Python

Using Arguments

Calling functions in Python

Purpose

Remember when we said that we’ll cover the purpose of the parentheses? Those parentheses are space for any input values you want the function to take. What do I mean by input value? Well, sometimes, we don’t want the function to be restricted to doing one exact thing (like saying "Hi"). Maybe, we want slight changes between each run (like saying "I moved 6 feet" and then "I moved 4 feet"). This can be accomplished by passing input values into the function.

Syntax

In Python, if we want to give inputs to a function, we must first decide how many and what to call them. This is done when we "define" the function. Here is how we do it…

def function_name(input1, input2, input3, …):
	# the function's code goes here...

We give names to the inputs (replace input1, input2, etc), and then we can use those inputs (input1, input2, etc) as if they were variables, inside the function. We do this because when we "define" the function, we don’t know what the input values will be, so we treat them as variables. We actually give the values to the variables when we "call" the function. You can have any number of inputs. Just put a comma between each one’s name when "defining" the function. Here’s an example where we add two numbers…

def add_two_numbers(number1, number2):
	sum = number1 + number2
	print("The sum is " + str(sum))

NOTE: Of course, just like last time, this won’t show us anything until we actually call the function. Also, if you just want one argument, just do "def function_name(input1): instead of using the commas.

Calling Functions with Arguments

To call a function with arguments, it’s a similar process. The only difference is you need to give the actual input values to the function when you call it. So…

function_name(value_1, value_2)

Here, value_1 and value_2 are replaced by the actual input values you want to give the function when it runs this time. In our example with addition, it would look like this…

def add_two_numbers(number1, number2):
	sum = number1 + number2
	print("The sum is " + str(sum))

add_two_numbers(4,7)

Output:

The sum is 11

And, now we can actually use this function repetitively with different values so it is actually kind of useful…

def add_two_numbers(number1, number2):
	sum = number1 + number2
	print("The sum is " + str(sum))

add_two_numbers(4,7)
add_two_numbers(5,9)
add_two_numbers(100, 3500)

Output:

The sum is 11
The sum is 14
The sum is 3600

The str() is used to change data from an integer or float type to a string data type. This basically converts the data to text that we can use in strings, print statements, etc.

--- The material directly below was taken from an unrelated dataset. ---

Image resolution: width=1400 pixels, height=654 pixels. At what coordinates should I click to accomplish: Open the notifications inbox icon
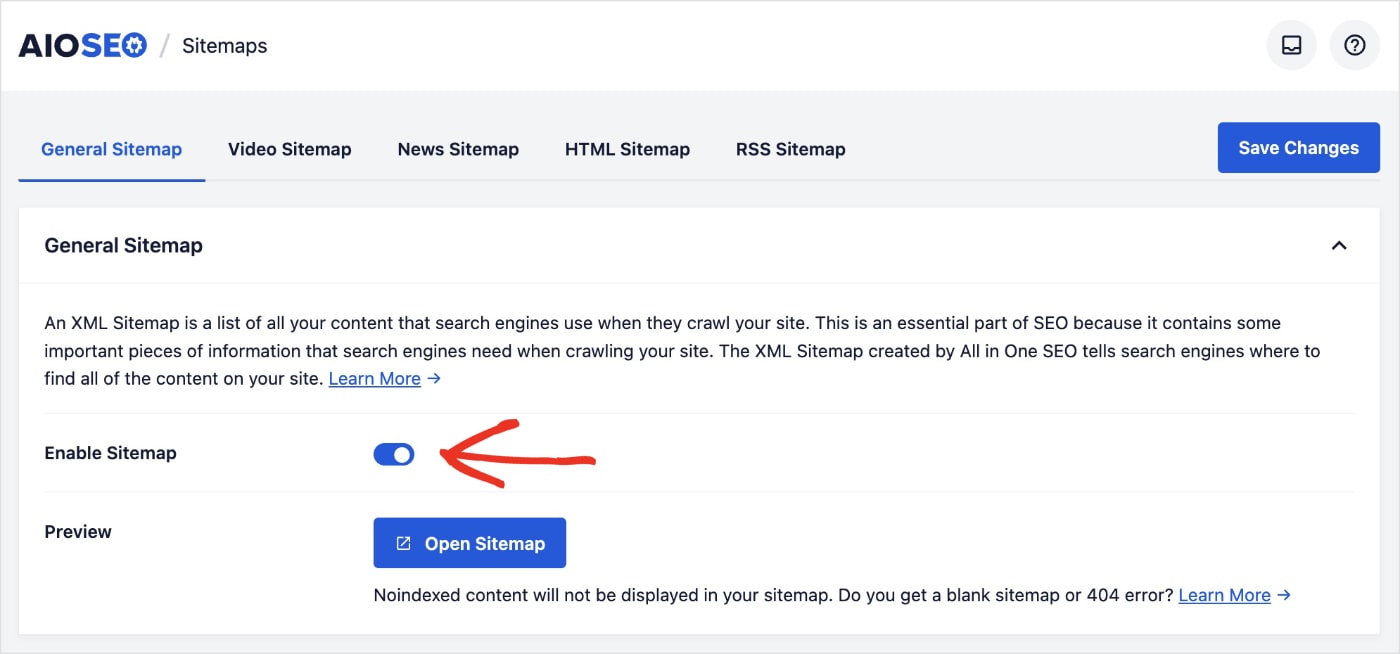(1291, 46)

Remember the int() and print() functions? Those are functions that take in an input value, and give you something back. The print function outputs something to the console. The int() function, though, gives a value back to the code. How did it do that? It used the ‘return’ statement. The ‘return’ statement ends the execution of the function call (i.e. the line that ‘calls’ the function) and "returns" the result as a value. Basically, the function call is given a value in the code (i.e. the value of the expression/variable following the return keyword). Here’s an example…

def add_two(number1, number2):
	return number1 + number2

result = add_two(5,7)
# Here, the function call ‘add_two(5,7)’ returns a value to the code ‘12.’ That value is stored in the variable ‘result’

print("The result is " + str(result))

Output:

The result is 12

NOTE: If a function has the ‘return’ keyword in it, the value of the function call must always be assigned to some variable, or it must be used somewhere. If not, an error will occur because Python expects you to use the ‘returned’ value and you did not.

And that’s all we have to cover in terms of content for functions. I know this seems like an unnecessary hassle right now, but when you do our mini project for this section, you’ll truly see how useful the concept of functions is.